Wednesday, March 23, 2011

Every Piece of This War is Man's Bullshit: The Women of Cold Mountain

Greetings Cosmic Americans!

I never miss a Civil War film. Cold Mountain?? I saw it in the theater years ago - and it took me three days to get through it the second time around. You can make what you want from that comment.

But despite my not so subtle thumbs down, I still find this film worth speaking about, simply because I find so many things troubling about it. In other words - expect more than one post about Cold Mountain.

Today - it's the ladies. I really want to speak about women in this film vis-a-vis Confederate nationalism. All - not some - but ALL of the women in Cold Mountain are outright opposed to the prospect of Confederate independence. I find this particularly odd. Sure, I am willing to concede that some white women in the South opposed the war - or rather - opposed the Confederacy. Of course, this was not the case - not by a long shot.

### Material provided
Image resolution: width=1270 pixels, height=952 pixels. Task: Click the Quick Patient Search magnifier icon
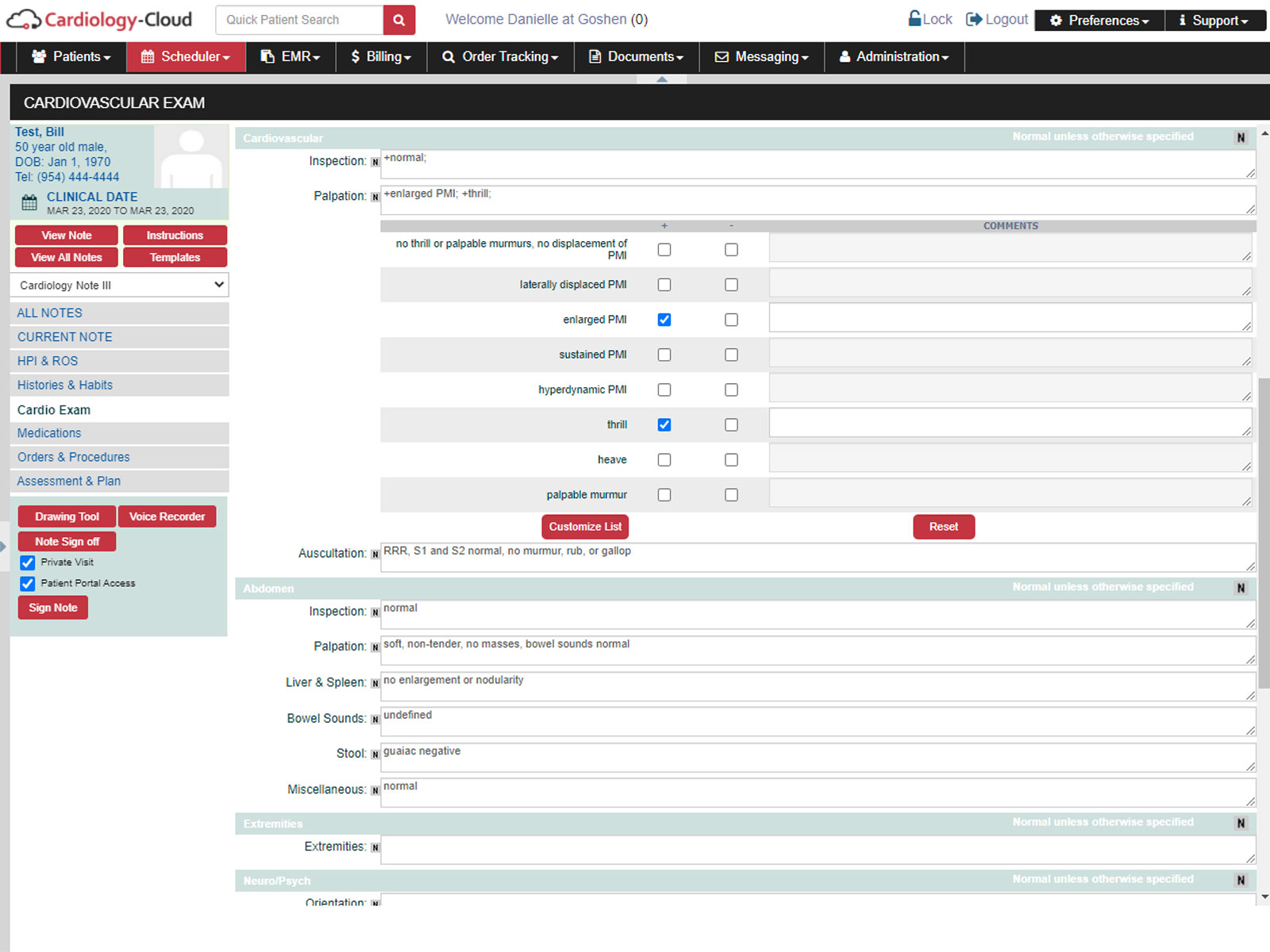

### Goals
**a)** In the blog post about Cold Mountain, how long did it take the writer to get through the film the second time?
**b)** Please summarize the blog post about Cold Mountain in two sentences.

### Responses
**a)** Three days.

**b)** The writer, who never misses a Civil War film, gives Cold Mountain a thumbs down but still finds it worth discussing because so much about it is troubling, and expects to write more than one post about it. This post focuses on the film's women in relation to Confederate nationalism, pointing out that all of them are outright opposed to Confederate independence, which the writer finds particularly odd.